-------- Source passage

Cold war bombs in the bogs of Northern MN

Doug Easthouse holds a WWII-era bomb casing in the "Big Bog," a massive peat bog east of Red Lake in Minnesota. (PHOTO: MN DNR)

Doug Easthouse holds a WWII-era bomb casing on a walkway in the “Big Bog,” a massive peat bog east of Red Lake in Minnesota. (PHOTO: MN DNR)

I came across a fascinating piece of Northern Minnesota history in this Doug Easthouse article “Bombing the Big Bog” in the Minnesota DNR publication, Minnesota Conservation Volunteer.

Northern Minnesota gets a lot of attention for its timber and minerals, but it’s also home to many thousand of acres of rich peat bogs. Some of these bogs are so big, and so remote, that they remain true mysteries on Earth.

So you can imagine how much that would have appealed to the military during the Cold War.

That’s the subject of Easthouse’s story about the “Big Bog,” a vast peatland east of Red Lake in Northwestern and North Central Minnesota.

Easthouse is the manager of the Big Bog State Recreation Area. Well-accustomed to studying the bog’s natural elements, his first-person account details his modern-day discovery of the bog’s recent human history.

Here’s Easthouse:

As I stand at the end of our bog boardwalk today, the quiet solitude may be broken only by the peaceful song of the white-throated sparrow or the call of a Connecticut warbler. But during World War II and the beginning of the Cold War, the roar of low-flying military planes dive-bombing targets rocked this place. So did the rapid fire of .50-caliber machine guns, the bark of howitzers, and the shock of huge explosions in the night sky.

The Big Bog was the source of immense weapons testing during WWII and the Red Scare that followed. The tests even included the detonation of an atomic bomb without its nuclear components. That event produced an eerie flash visible from as far away as Bemidji or International Falls.

Scads of bomb casings were removed from the bog in decades that followed, some of which remain far below the surface of the thick biomass.

The story reminded me that I heard something about this when I was researching another Northern Minnesota war story. One of my favorite columns I’ve ever written was about the crew of a B-29 bomber that ditched over Itasca County in 1945. The plane kept flying away and was never recovered.

----------------
-------- Entries provided

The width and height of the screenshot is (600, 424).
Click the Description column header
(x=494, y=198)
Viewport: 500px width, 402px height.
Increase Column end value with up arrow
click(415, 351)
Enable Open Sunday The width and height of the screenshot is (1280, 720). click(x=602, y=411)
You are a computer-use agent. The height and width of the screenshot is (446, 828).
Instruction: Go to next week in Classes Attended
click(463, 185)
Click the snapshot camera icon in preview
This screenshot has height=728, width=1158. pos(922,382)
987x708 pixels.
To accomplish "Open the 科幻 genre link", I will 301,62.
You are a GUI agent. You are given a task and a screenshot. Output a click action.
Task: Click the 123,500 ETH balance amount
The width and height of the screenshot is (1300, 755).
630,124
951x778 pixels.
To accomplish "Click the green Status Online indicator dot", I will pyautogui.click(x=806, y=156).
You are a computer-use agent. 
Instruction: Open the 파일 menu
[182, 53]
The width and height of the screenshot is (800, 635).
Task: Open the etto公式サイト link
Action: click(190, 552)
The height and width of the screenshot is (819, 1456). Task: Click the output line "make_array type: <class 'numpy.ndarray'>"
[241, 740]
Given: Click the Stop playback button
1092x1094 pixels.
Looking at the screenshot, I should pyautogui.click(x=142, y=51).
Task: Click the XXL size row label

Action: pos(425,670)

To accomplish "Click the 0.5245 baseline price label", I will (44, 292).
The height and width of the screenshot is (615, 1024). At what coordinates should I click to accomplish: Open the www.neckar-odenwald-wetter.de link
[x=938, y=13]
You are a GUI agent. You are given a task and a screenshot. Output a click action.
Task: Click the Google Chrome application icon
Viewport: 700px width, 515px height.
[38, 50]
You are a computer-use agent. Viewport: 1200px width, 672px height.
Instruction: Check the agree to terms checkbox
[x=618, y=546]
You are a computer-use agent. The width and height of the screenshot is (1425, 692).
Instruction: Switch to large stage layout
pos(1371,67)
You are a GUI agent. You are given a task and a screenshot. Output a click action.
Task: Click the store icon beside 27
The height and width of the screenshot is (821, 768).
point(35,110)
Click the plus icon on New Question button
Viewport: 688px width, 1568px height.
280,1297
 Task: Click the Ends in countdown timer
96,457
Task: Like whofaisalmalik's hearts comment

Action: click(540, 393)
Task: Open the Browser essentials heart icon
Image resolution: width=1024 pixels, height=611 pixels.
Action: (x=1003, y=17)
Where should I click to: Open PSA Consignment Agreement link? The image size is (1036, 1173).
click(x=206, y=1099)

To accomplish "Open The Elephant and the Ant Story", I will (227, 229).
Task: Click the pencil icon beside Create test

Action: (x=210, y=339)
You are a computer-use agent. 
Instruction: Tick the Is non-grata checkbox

----------------

# Your tasks
1: In the passage on Cold War bombs in northern Minnesota's bogs, from how far away was the flash of the detonated atomic bomb visible?
2: Continue the passage on Cold War bombs in northern Minnesota's bogs, starting after its last sentence.

# Answers given
1: It was visible from as far away as Bemidji or International Falls.

2:
Entitled “WWII mystery over the skies of Northern Minnesota,” that piece drew mail and messages from veterans and researchers who followed both that story and the bomb range in the big bog. In fact, an amateur historian has made a pretty good case to me that the missing B-29 is on Lower Red Lake, where Ojibwa officials have thus far declined to search for it.

By now, of course, the plane would have turned over to rust. And as Easthouse points out, the bog is healing over the scars of war.

So many mysteries dwell in the bog. Some we know. Some we never will.

You can read Easthouse’s entire article here.

Comments

  1. Jutta Karin Schultz says

    My best friend grew up in Hines and she, along with many other people, have had serious medical issues that resulted from these bombings…she has such a bad blood problem that they are unable to do any surgery on her at all because of it…So there is more to this story than most people know….Just ask the Native American women who are dying from or have died from cancer…..

  2. My mother saw a airplane crash in 1945 east of our farm. Our farm was in Beltrami Co Mn. On the border of Itasca Co. She watched the airplane fly over our farmstead and heard a loud nois as the airplane crashed. , she saw debri fly into the area. No one ever questioned our family.